Assim que o encontrou, meditando embaixo da estátua de Ganesha, pediu desculpas. Jéhtro nem sequer reagiu, continuou na posição de lótus, concentrado em sua meditação. Mas a viajante persistente voltou a chamar a atenção dele:

— Me desculpa, mesmo. Não deveria ter gritado com o senhor, mestre.

Um silêncio se estendeu entre Rhea e o monge e a viajante vencida pelo cansaço sentou ao lado de seu, até então, mestre e por um segundo sua mente foi levada as lembranças de Melanie, onde fez com que seu coração sangrasse um pouco.

— Você ainda está muito presa ao seu passado, minha querida. Isso só lhe atrapalha.

— O que? — Rhea estava assustada, teve a impressão de que o Monge estava ouvindo seus pensamentos.

— Não preciso ser um vidente para saber que no meio dessas suas desculpas tão mornas, o nome de Melanie veio à sua cabeça. Seu subconsciente a chamou para si.

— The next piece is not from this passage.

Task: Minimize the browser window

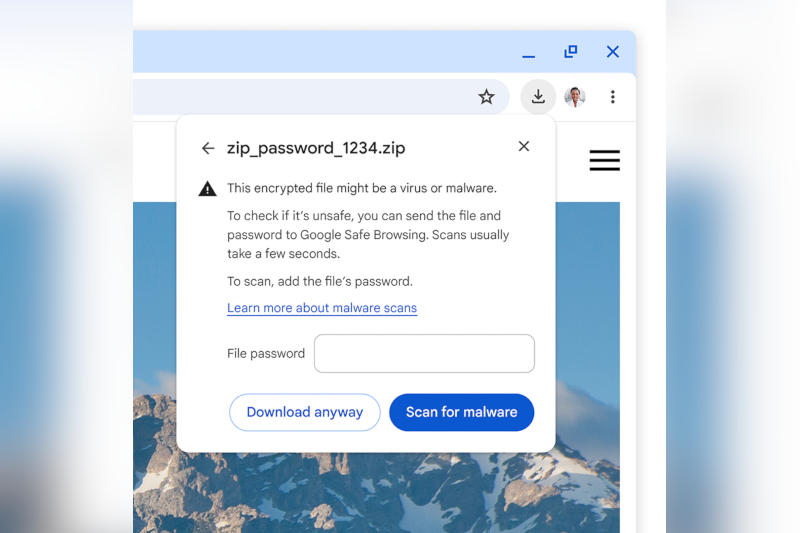Action: pyautogui.click(x=528, y=53)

— Mas como eu posso não pensar? — Jéhtro desfez a posição e ficou de pé, em frente à viajante, assim que ela questionou.

— Sei que deve ser muito difícil, D'onson, mas hoje, você tem uma escolha a fazer. — Disse o monge, colocando uma das mãos na testa de Rhea.

— E qual é?

Logo tudo escureceu, tudo ao redor foi sumindo gradativamente. Um clarão então tomou conta e Rhea apareceu dentro da sua antiga casa. Ao olhar para trás, ela se deparou com Melanie e sua filha ao lado de uma moça. Todas pareciam muito felizes.

Rhea se sentiu triste ao ver aquilo, a garota que ela sempre amou nos braços de outra. Sua filha, que não era mais sua, chamando outra de mãe. Foi tudo muito doloroso demais: — Me tire daqui — pensou Rhea, e imediatamente, ela retornou ao encontro do monge Jehtró.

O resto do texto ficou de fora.